Geometry: Understanding it! Rich experiences in guided math groups and whole class settings

Posted on December 5, 2011. Filed under: Common Core, Elementary math | Tags: , , , , |


Let no one ignorant of geometry enter my doors 

Plato (inscription he carved above the entrance to his academy).

Geometry shapes our world.  It is important that educators understand the various levels and how to teach it so that our students come away with a deeper understanding of it.

The new Math Common Core has put a particular emphasis on the building of geometric understanding.  Much of the research shows that students walk away with a very shallow understanding of geometry and that they don’t really learn much more than they come to school knowing in the primary grades.  And thus, the problem becomes compounded because they are then not prepared for middle school and high school  geometry.

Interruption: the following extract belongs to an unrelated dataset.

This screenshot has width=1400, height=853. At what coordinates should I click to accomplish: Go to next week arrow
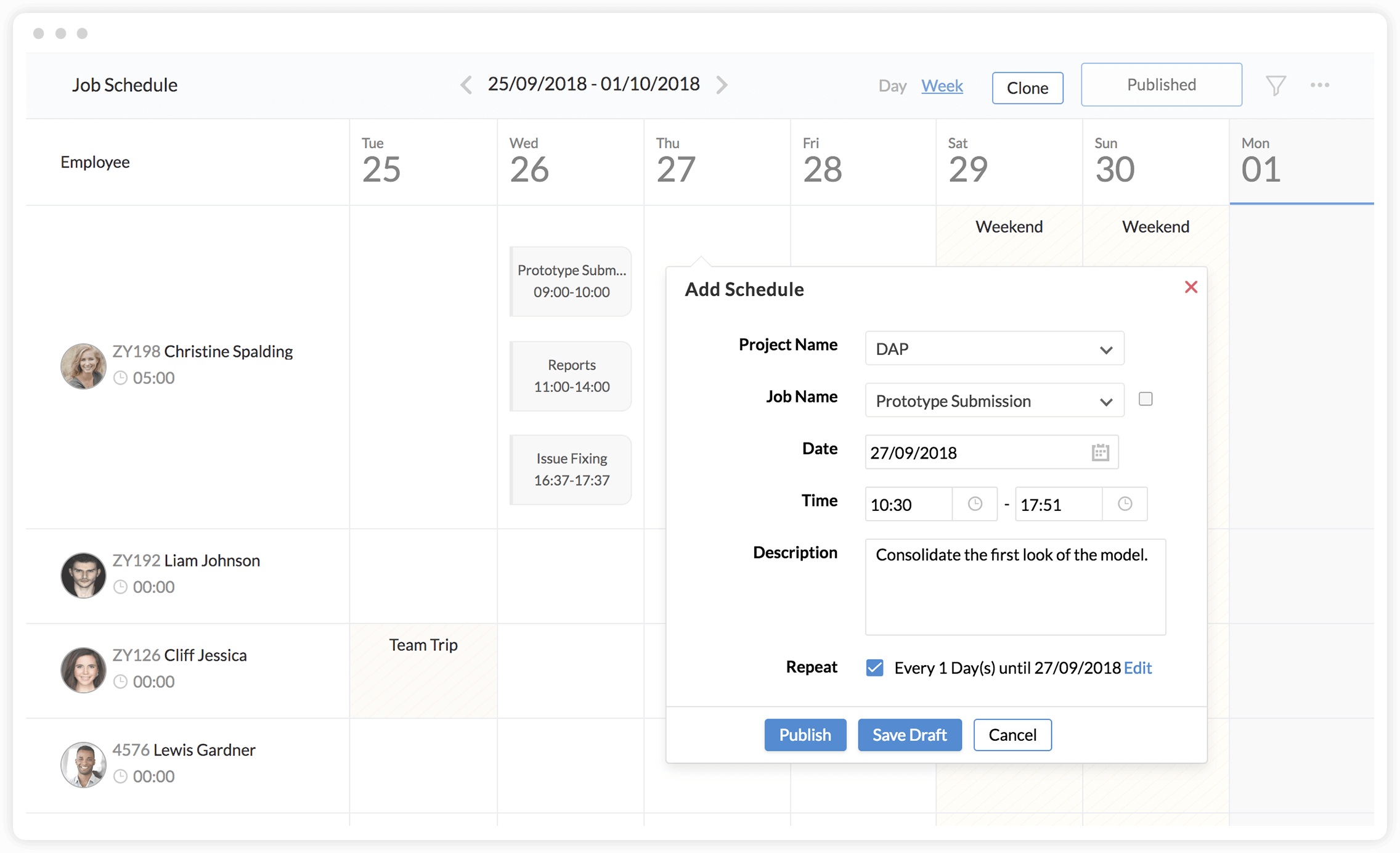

Now there is a change. Teachers have to understand the Big Ideas that students need to learn.  Van de Walle and Lovin (2006) talk about the need to understand the two major frameworks in geometry: spatial reasoning/spatial sense and the specific content.  The first has to do with how students think and reason about space and shape.  I will discuss that in this post.    The second has to do with the actual content, which I will discuss in the next post.

Spatial Sense:

an intituition about shapes and the relationships among shapes.” It includes the “ability to visualize mentally objects and spatial relationships- to turn things around in your mind.” It’s having a geometric state of mind.  It’s those folks who see the world in shapes – visualizing it in art, nature and architecture.  These are great ways to to teach spatial sense.  It is experienced through living in the world and experiencing it as a geometric space!  It involves talking about the world with geometry words – being able to describe and analyze the way our lives our shaped by geometry.

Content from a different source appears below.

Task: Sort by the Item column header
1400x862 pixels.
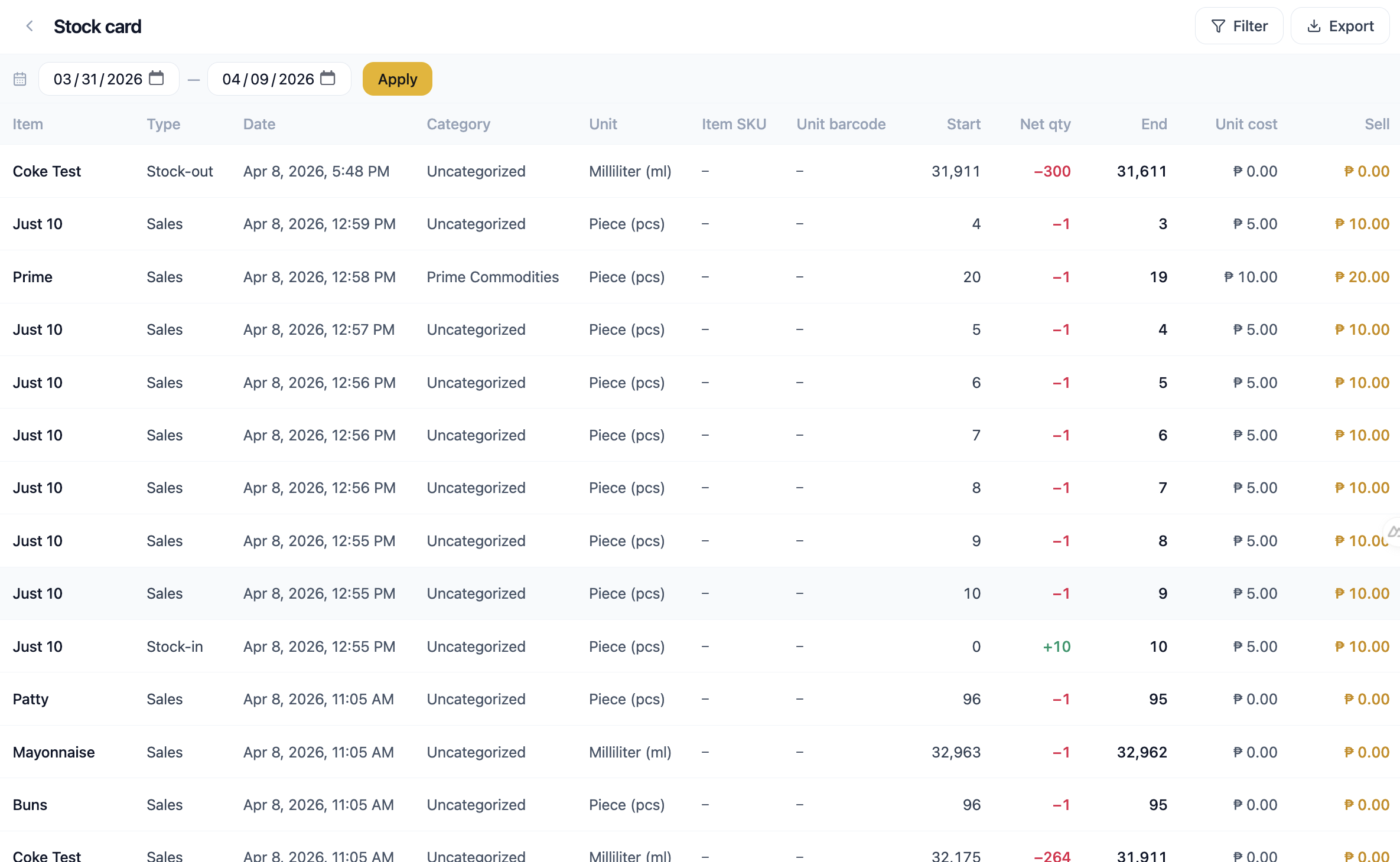Action: point(28,124)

Think about your current curriculum. In what ways do you develop spatial reasoning? What types of rich experiences with nature, art and architecture do you provide for your students?  What might you add?  What can be “in live time” and what can be done “virtually?”  How does it look different across the grade levels?  Can everyone who teaches some aspect of geometry describe the big ideas and the differences between building content knowledge and building spatial sense?  What types of PD will help?  Just a few things to think about.

In the next few posts I will take a look at the teaching and learning of geometry and the critical areas named in the CCSS geometry domain across the grade levels.

Happy Mathing,

Dr. Nicki

References:

Van De Walle, J & Lovin,L (2006). Teaching students-centered mathematics. NY:Pearson.